== Page excerpt ==

============================================================

The Peace That Was Not One; The US-Iran Memorandum Risks Permanent Crisis

 Iranian President Masoud Pezeshkian displays a memorandum of understanding after signing it in Tehran, after the document was signed by US President Donald Trump.

Status quo post bellum: Iranian President Masoud Pezeshkian displays a memorandum of understanding after signing it in Tehran, after the document was signed by US President Donald Trump. Image: ZUMA Press, Inc / Alamy Stock


The US-Iran Memorandum of Understanding may ease immediate pressure on energy markets, but by deferring the hardest questions, it risks entrenching crisis rather than ending it.

More than three months after the 28 February opening of the US-Israel war with Iran, the reported US-Iran Memorandum of Understanding does not end the conflict so much as move it into a new phase. It is less a peace agreement than an agreement to negotiate one, with no clarity on the consequences of failure.

============================================================

== Set of tasks ==
• 1. In the piece on the US-Iran memorandum, on what date did the US-Israel war with Iran begin?
• 2. Retype the stretch of the piece on the US-Iran memorandum from "The Peace That" through "than ending it.", word for word.

== Provided material ==
============================================================

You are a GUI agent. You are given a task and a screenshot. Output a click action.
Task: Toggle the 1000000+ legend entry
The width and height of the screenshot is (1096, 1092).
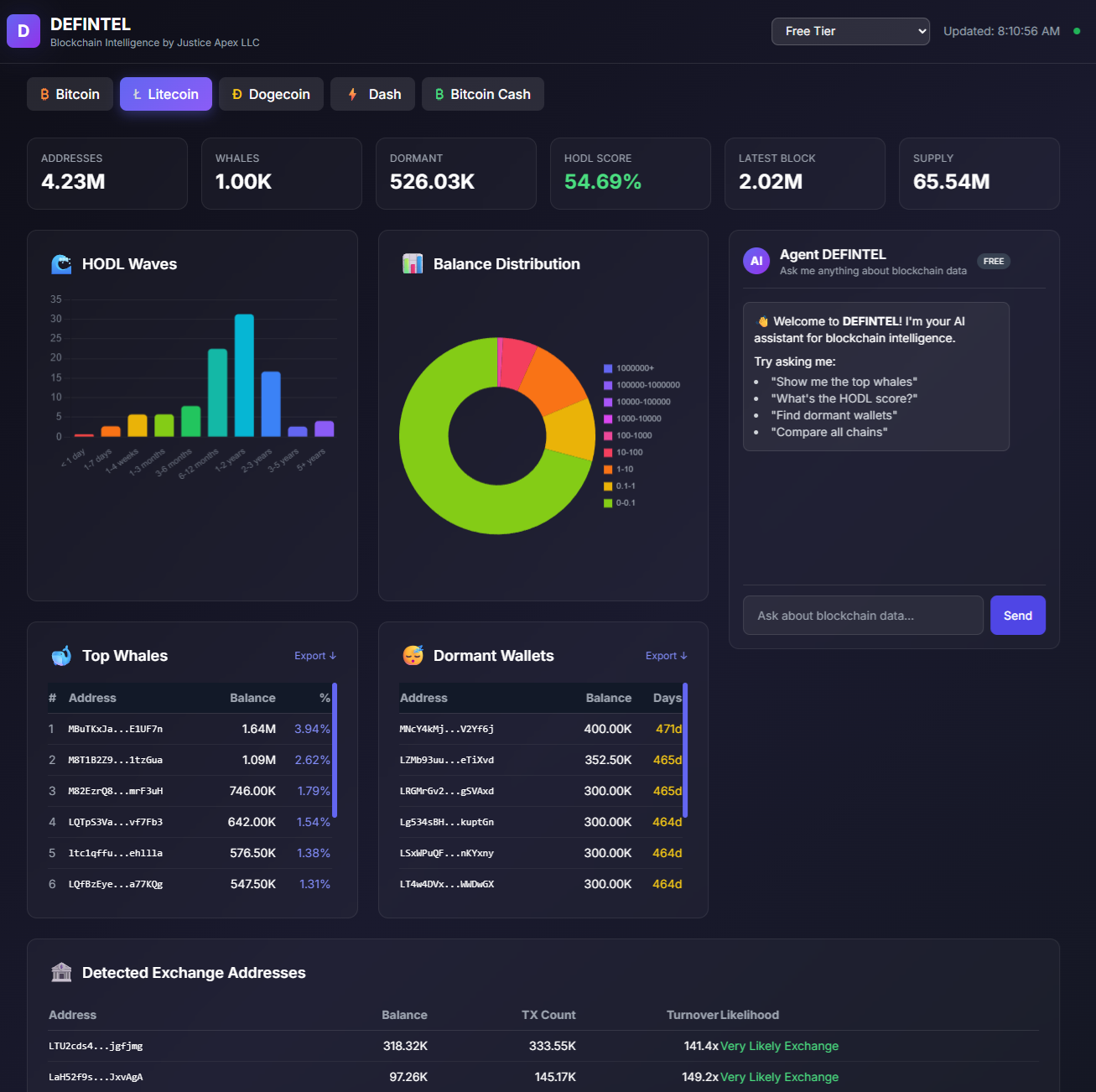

============================================================

== Solutions to the exercise ==
• 1. 28 February

• 2.
The Peace That Was Not One; The US-Iran Memorandum Risks Permanent Crisis

 Iranian President Masoud Pezeshkian displays a memorandum of understanding after signing it in Tehran, after the document was signed by US President Donald Trump.

Status quo post bellum: Iranian President Masoud Pezeshkian displays a memorandum of understanding after signing it in Tehran, after the document was signed by US President Donald Trump. Image: ZUMA Press, Inc / Alamy Stock


The US-Iran Memorandum of Understanding may ease immediate pressure on energy markets, but by deferring the hardest questions, it risks entrenching crisis rather than ending it.